共に働くかけがえのない仲間と、この大切な組織を、発展・活性化させたい……。
そんな熱い想いの皆様を応援する、組織活性化のヒント集。

アクトナビの藤井です。
毎々ご愛読頂きありがとうございます。

 
前回 ご案内した、時代の変化と変わりゆく応募行動。

変化する時代に対応し、応募受付・面接・選考のポイントも少しずつ変化してきました。

変わる時代 変わる面接・選考①応募者の高い意欲を前提とした面接・選考→応募者の意欲を高める面接・選考②競合他社を意識せず採用活動→競合他社も意識した採用活動③選ぶための面接・選考→選ばれるための面接・選考④見極める場→同志・ファンにする場

まず、面接・選考の 「 選考する 」 「 見極める 」 という本来の機能に加え、ここ数年重要になってきたのが、

「 自社への入社意欲を高める 」 「 心を惹きつける 」

という機能です。

応募してきた方を面接しながら、自社への意欲を高め心を惹きつける……とはなんとも妙な話ですが、視野を広げ 「 広く・数多く・手軽に応募している 」という背景が見えてくると、話は変わってくるでしょう。

この意味では、情報が少ない時代は意識せずとも良かった 「 採用活動で競合する他社 」 も、溢れるチャネルやたくさんの手段の中で、意識せざるを得ない時代になった……ことも押さえておきたい変化です。

『 応募しておきながら入社意欲が高くはない? そんな応募者は採用しないよ…… 』

といったお声も聞こえてきそうですが、採用環境の大きな変化の中、それでは優秀な人材を逃してしまう時代になりつつあるのが現状です。

『 変化に対応 』 した競合他社は、同じ状況でも優秀な人材ほど 「 自社への意欲を高め 」 「 応募者の心を惹きつける 」 機能を発揮し着実に採用を進めています。

広く手軽な応募行動を取るからと、「 仕事を進める能力 」 や 「 仕事に向かう意欲 」自体が低いわけではない……ことを既に良く知っているのです。

広く、手軽に応募しているのは、時代の変化の中で形成された応募特性のひとつ。

まずは 「 溢れる情報の中から自社を選び、応募してくれたこと 」 に目を向け、両手を広げて迎えるのが、『 変化への対応 』 です。
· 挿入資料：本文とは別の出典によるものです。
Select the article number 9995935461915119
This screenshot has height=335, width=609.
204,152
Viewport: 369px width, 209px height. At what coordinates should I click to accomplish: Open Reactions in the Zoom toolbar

時代は 「 応募者から採用者を選ぶ 」 だけの面接・選考から、「 応募者に選ばれる 」 ことも視界に入れた面接・選考へ。

以前ご案内したチェックリスト の項目には、

□ようこそPOP

 □ウェルカムカード

 □丁寧な挨拶

 □応募への感謝・お礼

□面接にお越し頂き歓迎の意

□まず面接担当者から自己紹介

などをはじめ、このポイントに因るものも沢山抜粋していますので、再度ご確認戴ければ幸いです。